The report, Fintech Invest in Asia Pacific set to at least quardruple in 2015, showed largest share of 2015 Asia-Pacific fintech investment deals were in payments (40%) and lending (25%).
The report also predicted that volume of deals is set to increase slightly – at 122 as of 1 October 2015 compared with 117 for all of 2014.
The value of deals has increased substantially due to larger investments in and from China. They include investments from Alibaba Group and its Ant Financial Services Group subsidiary into Paytm, a mobile payment and commerce platform in India, as well as fundraising efforts by Ping An Insurance Group venture Lufax.
Jon Allaway, senior managing director of Accenture’s Financial Services group in ASEAN and executive sponsor of the FinTech Innovation Lab Asia-Pacific, said: "We are seeing the convergence of two trends: venture capitalists are clearly signaling fintech is a growth opportunity and simultaneously financial services companies are waking up to the vast opportunities created by the current wave of fintech.
"Financial services institutions are embracing cloud technology, mobile wallets and blockchain to fundamentally redefine their business and operational models. We are seeing this in the increased investments from banks in fintech venture capital funding, incubators and startups."
Beat Monnerat, senior managing director at Accenture and the company’s Financial Services lead in Asia Pacific, said: "Major non-traditional financial services companies have been investing in fintech payments in China for the past year. The increasing deal size should serve as a wake-up call to financial services companies in China and across Asia-Pacific that if they do not offer truly useful, customer-friendly digital solutions, competitors will step into the breach not just on the retail front but also in commercial transactions."

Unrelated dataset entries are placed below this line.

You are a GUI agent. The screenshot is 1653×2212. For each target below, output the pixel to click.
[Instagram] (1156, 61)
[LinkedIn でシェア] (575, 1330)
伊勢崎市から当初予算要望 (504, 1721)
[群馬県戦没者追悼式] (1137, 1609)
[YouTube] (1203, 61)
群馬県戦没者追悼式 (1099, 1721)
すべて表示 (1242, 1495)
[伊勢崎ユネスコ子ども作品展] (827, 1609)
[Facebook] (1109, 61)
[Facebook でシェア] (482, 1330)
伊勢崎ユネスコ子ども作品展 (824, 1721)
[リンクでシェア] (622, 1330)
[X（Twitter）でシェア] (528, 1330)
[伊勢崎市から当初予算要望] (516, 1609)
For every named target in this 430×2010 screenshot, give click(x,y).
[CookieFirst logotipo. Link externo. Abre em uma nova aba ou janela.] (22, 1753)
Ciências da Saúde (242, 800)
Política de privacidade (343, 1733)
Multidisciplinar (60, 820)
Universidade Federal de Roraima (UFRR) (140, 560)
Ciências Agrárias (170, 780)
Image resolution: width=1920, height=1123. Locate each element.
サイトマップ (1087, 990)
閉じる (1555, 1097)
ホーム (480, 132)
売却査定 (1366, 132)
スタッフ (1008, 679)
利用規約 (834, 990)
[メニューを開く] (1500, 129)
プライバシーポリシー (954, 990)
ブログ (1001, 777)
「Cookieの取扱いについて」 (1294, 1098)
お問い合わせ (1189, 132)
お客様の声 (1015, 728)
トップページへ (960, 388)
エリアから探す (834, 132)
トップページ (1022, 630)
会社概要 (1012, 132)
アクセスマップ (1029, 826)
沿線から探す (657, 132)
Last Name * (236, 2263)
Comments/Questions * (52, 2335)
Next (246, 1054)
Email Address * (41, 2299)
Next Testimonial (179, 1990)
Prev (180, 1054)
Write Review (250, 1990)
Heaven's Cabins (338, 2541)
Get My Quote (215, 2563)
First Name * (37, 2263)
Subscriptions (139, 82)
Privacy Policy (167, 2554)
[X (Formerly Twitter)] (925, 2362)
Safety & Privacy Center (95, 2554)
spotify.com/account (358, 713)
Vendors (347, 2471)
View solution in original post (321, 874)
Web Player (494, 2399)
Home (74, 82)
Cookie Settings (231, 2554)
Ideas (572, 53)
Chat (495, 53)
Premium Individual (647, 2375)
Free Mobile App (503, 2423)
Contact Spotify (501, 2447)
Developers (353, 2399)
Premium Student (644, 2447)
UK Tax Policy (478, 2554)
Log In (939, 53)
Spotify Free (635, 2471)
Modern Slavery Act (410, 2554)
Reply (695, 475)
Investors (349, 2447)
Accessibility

The report also forecasts that blockchain will increasingly be a focus for startups, banks and investors.
As a stand-alone technology, blockchain could help banks, credit card companies and clearinghouses collaborate to create safer, faster accounting and optimize capital use by reducing counterparty risk and transaction latency, authors of the report opined.
Accenture also said that it expects investment in cyber security to increase significantly in the coming year, especially in light of recent large-scale data breaches reported in the media.